__Work item__
Copy the material below verbatim from the line with "At what coordinates should I click to accomplish: Click" to the line with "At what coordinates should I click to accomplish: Open", both lines included, omitting pictures and every line outside that range.

[Record excerpts]

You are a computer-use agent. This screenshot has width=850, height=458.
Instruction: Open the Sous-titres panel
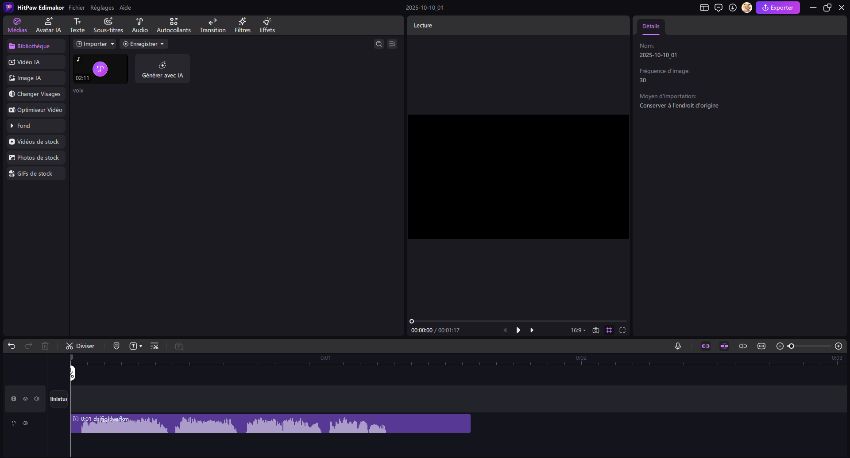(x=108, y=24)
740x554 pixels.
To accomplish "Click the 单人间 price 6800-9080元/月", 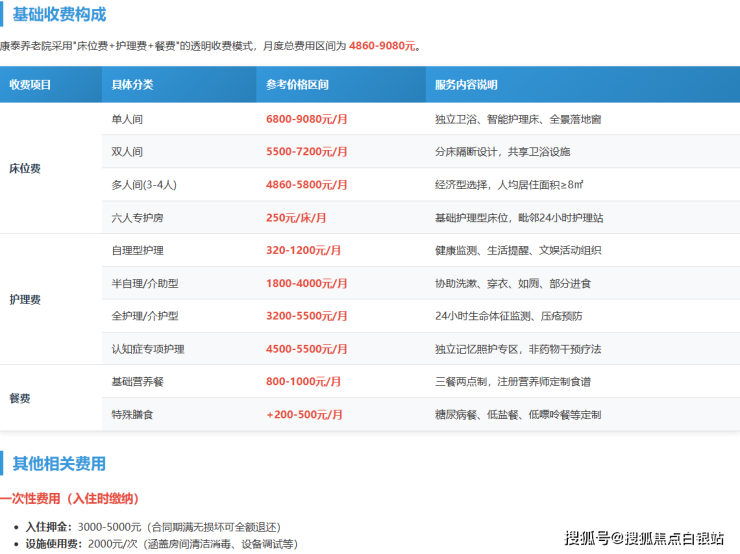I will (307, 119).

[/Record excerpts]
[Record excerpts]

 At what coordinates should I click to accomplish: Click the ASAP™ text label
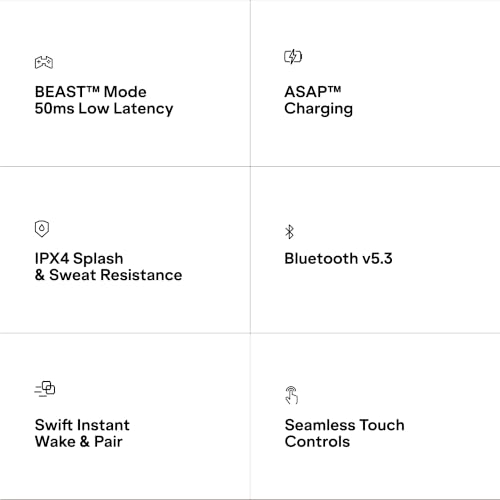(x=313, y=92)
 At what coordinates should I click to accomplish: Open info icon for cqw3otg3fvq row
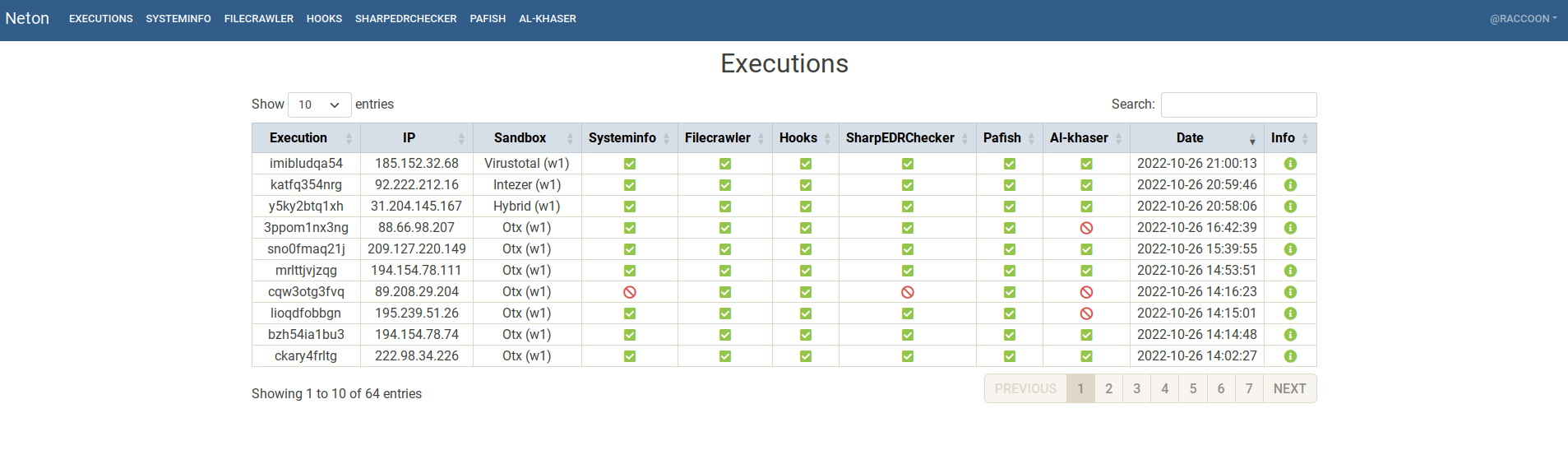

[/Record excerpts]

__Task solution__
 At what coordinates should I click to accomplish: Click the ASAP™ text label
(x=313, y=92)
 At what coordinates should I click to accomplish: Open info icon for cqw3otg3fvq row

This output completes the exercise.